PROVIDED MATERIAL section start
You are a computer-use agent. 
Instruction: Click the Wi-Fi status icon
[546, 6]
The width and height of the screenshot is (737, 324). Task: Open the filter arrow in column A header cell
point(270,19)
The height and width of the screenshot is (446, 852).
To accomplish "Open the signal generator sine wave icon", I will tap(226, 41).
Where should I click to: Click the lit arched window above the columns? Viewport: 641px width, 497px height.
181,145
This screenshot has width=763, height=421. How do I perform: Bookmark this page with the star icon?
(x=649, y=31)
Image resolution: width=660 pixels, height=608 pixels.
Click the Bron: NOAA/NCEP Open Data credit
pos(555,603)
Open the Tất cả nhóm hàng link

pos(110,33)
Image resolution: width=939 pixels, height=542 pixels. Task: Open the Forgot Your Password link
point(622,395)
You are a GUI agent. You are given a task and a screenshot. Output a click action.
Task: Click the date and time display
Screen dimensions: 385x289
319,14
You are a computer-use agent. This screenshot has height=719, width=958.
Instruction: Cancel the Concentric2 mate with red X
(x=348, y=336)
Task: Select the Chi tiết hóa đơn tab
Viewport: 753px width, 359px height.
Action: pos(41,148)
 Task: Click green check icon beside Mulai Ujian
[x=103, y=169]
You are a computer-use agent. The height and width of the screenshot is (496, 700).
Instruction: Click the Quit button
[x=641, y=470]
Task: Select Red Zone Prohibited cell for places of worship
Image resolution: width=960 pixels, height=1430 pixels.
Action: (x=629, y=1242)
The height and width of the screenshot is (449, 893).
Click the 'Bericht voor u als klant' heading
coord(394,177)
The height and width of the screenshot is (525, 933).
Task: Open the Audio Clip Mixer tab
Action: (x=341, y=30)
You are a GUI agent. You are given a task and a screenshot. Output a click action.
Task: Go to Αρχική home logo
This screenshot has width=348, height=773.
PROVIDED MATERIAL section end
→ **EXERCISE BRIEF**
Exactly as they appear, output the line holding "Task: Click the date and time display" and all lines after it through the end of the listing above, and only those.

→ **ANSWER**
Task: Click the date and time display
Screen dimensions: 385x289
319,14
You are a computer-use agent. This screenshot has height=719, width=958.
Instruction: Cancel the Concentric2 mate with red X
(x=348, y=336)
Task: Select the Chi tiết hóa đơn tab
Viewport: 753px width, 359px height.
Action: pos(41,148)
 Task: Click green check icon beside Mulai Ujian
[x=103, y=169]
You are a computer-use agent. The height and width of the screenshot is (496, 700).
Instruction: Click the Quit button
[x=641, y=470]
Task: Select Red Zone Prohibited cell for places of worship
Image resolution: width=960 pixels, height=1430 pixels.
Action: (x=629, y=1242)
The height and width of the screenshot is (449, 893).
Click the 'Bericht voor u als klant' heading
coord(394,177)
The height and width of the screenshot is (525, 933).
Task: Open the Audio Clip Mixer tab
Action: (x=341, y=30)
You are a GUI agent. You are given a task and a screenshot. Output a click action.
Task: Go to Αρχική home logo
This screenshot has width=348, height=773.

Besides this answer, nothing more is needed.